Por Garret Edwards y Rafael E. Micheletti
Fundación Libertad
El 18 y 19 de octubre tuvo lugar la Evaluación Nacional Aprender, plan del Ministerio de Educación de la Nación orientado a detectar el nivel educativo de escuelas públicas y privadas del país. 1.400.000 alumnos no tuvieron clases y debieron participar en la instancia evaluativa de manera compulsiva.
Se trata de un viraje con respecto al Operativo Nacional de Evaluación (ONE), que en 1993 comenzó siendo anual, y se fue espaciando y postergando hasta volverse de carácter trienal con el kirchnerismo. Según el Doctor en Educación Mariano Narodowski, las pruebas ONE tenían “muchos problemas en la confección del instrumento técnico y la elaboración de los datos” y “mostraban el desinterés que hubo por evaluar”.
El nuevo Gobierno, a través del Ministro de Educación Esteban Bullrich, pretende imprimirle una nueva impronta a su gestión educativa. Parte de este giro sería el darle mayor importancia a la evaluación de los resultados de los procesos de enseñanza-aprendizaje. Pues resulta imposible pensar soluciones sin conocer la realidad en que estamos parados. Por eso este tipo de evaluaciones se hacen en prácticamente todo el mundo.
Sin embargo, no obstante el hecho de que una gran porción del colectivo docente parece aceptar de buen grado este tipo de mediciones, importantes actores del sistema educativo, como los gremios, universidades o ciertos grupos de estudiantes, plantearon un rechazo rotundo al Aprender, e incluso algunos lo obstruyeron deliberadamente. En ciertos casos, por ejemplo, alumnos tomaron por la fuerza las instalaciones escolares para impedir el desarrollo debido y adecuado del operativo.
Surge, por ende, el siguiente interrogante: ¿Por qué hay personas que se resisten a ser evaluadas? Parte de la respuesta deberían darla, sin dudas, los psicólogos. En general, a nadie le gusta que lo evalúen, que lo examinen, que lo califiquen, que lo juzguen, que lo analicen. Debe haber una sensación de inseguridad sobre la competencia para el trabajo si no se acepta que se puedan analizar los resultados.

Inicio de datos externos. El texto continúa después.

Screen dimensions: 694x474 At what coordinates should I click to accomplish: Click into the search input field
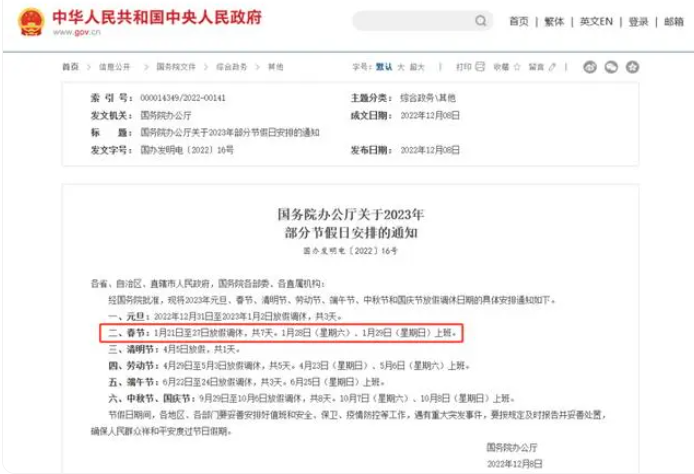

Pero, también, hay una respuesta política e ideológica.
Una cosa es no estar de acuerdo con la forma en que se evalúa desde un punto de vista técnico, mas ello no es motivo para resistirse directamente a ser evaluados. Siempre habrá detractores del Gobierno o gestión de turno. Si eso habilitara a obstruir o no cooperar con las acciones gubernamentales, nunca se podría llevar a cabo ningún plan o acción estatal.
En el fondo, esta discusión sobre los criterios, métodos y modelos de evaluación no se viene dando seriamente, y quienes utilizan la excusa de que la evaluación sería técnicamente inadecuada no sostienen su postura con argumentos sólidos, sino que se basan en motivos político-ideológicos. Confunden el ser evaluados o no con cómo deben ser las evaluaciones en sí mismas. Si están en contra de las evaluaciones, ¿cómo conviven estos docentes en un sistema en el que permanentemente se ven obligados a calificar a sus alumnos?

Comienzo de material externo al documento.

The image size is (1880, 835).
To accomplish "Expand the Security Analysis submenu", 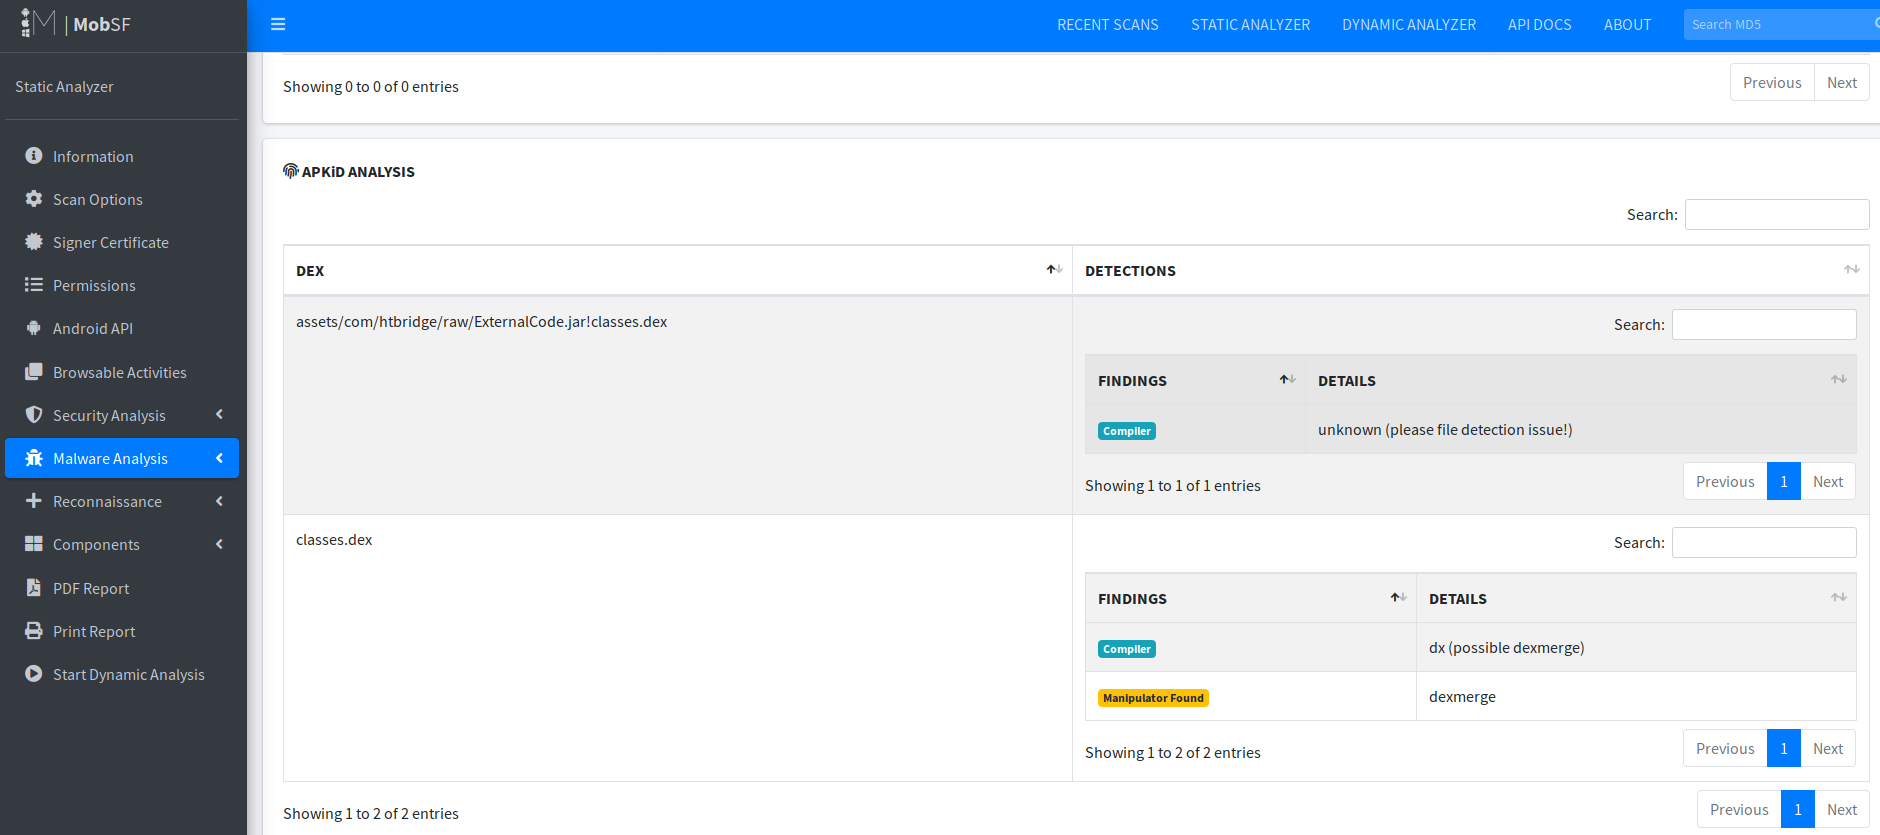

Hay que decirlo con todas las letras: en la Argentina se ha difundido generalizadamente en el ámbito académico, inclusive en el pedagógico, la idea de que las instituciones son opresoras. Esto nos viene heredado de Michel Foucault, una insigne estrella intelectual sumamente venerada en las aulas de nuestro país. Si las instituciones como la policía, la Justicia o las escuelas son intrínsecamente opresoras, la solución pasa a ser des-institucionalizar; es decir, quitarles fuerza y autoridad a las instituciones.

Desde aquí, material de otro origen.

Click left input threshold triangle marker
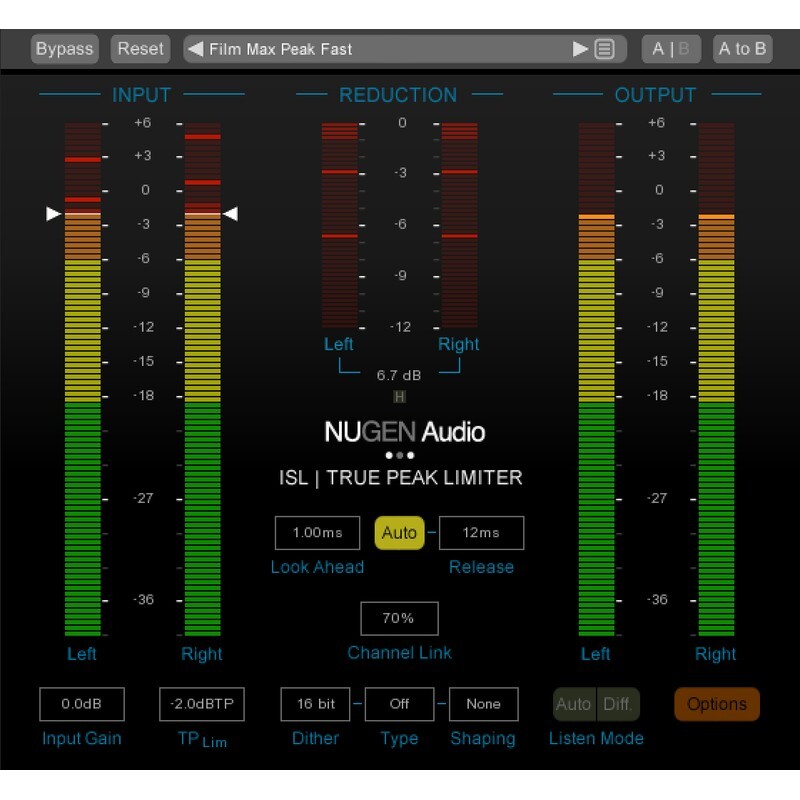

Esto conduce a la victimización del victimario, a la ausencia de respeto por la autoridad, a la falta de disciplina, a la reducción del nivel de exigencia y control, así como al deterioro paulatino y progresivo de la eficacia de nuestras instituciones. Lo vemos en el sistema educativo, pero también por fuera de él, y en los ámbitos más variopintos de nuestra sociedad. Claro que, en el medio de esto, se cuelan muchos intereses mezquinos, espurios y corporativos de quienes, en definitiva, se resisten a perder posiciones de privilegio para las que ni siquiera parecen estar capacitados.
La democracia no es ausencia o deterioro de la autoridad o del orden. La democracia implica libertad, la cual exige a su vez reglas claras y efectivas, así como un ambiente de confianza y transparencia. Autoridad no es autoritarismo. Evaluar no es violar la autonomía o la libertad. Si hay docentes o instituciones del sistema educativo que no son capaces de transparentar lo que hacen en su trabajo, por el motivo que sea, deberían pensar seriamente dónde quedó su vocación y si realmente de esa forma creen estar sirviendo a la comunidad.